### RECORDS FOR THE EXERCISE ###

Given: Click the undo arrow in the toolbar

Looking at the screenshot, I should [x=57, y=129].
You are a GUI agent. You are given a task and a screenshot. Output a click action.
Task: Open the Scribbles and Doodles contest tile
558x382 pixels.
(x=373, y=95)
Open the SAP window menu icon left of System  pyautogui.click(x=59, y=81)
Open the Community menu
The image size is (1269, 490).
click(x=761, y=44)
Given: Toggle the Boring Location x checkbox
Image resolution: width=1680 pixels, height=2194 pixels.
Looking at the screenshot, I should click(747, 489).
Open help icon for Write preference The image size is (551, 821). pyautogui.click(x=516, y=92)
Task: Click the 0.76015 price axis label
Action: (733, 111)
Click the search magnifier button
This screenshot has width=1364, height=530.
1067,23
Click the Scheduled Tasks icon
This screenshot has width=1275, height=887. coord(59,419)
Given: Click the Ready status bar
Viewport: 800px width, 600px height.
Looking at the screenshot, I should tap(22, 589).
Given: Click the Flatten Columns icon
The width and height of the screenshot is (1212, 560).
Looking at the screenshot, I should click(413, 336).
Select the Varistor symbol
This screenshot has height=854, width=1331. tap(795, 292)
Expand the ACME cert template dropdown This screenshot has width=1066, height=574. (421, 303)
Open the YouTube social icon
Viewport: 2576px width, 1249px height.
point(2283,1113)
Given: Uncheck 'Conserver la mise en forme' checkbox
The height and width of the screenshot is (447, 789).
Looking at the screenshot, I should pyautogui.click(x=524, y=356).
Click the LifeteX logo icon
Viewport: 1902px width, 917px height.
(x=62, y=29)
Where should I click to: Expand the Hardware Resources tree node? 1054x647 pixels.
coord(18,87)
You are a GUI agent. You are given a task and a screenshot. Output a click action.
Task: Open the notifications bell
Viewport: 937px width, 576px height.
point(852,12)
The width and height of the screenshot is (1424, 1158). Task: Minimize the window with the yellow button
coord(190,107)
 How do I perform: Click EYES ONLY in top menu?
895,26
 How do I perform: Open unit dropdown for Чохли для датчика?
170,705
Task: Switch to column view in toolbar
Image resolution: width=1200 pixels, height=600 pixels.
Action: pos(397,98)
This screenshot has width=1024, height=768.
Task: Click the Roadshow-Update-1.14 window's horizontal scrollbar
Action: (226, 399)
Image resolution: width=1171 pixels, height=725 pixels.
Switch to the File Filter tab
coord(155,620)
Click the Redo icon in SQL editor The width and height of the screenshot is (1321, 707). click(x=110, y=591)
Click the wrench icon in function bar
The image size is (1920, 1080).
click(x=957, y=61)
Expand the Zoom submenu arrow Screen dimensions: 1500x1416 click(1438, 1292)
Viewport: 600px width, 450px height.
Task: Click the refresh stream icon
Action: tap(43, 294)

###

### GOAL OF THE EXERCISE
Identify every line in the rows above that contains the word "checkbox", and copy each one in full.

### OUTPUT BELOW
Given: Toggle the Boring Location x checkbox
Given: Uncheck 'Conserver la mise en forme' checkbox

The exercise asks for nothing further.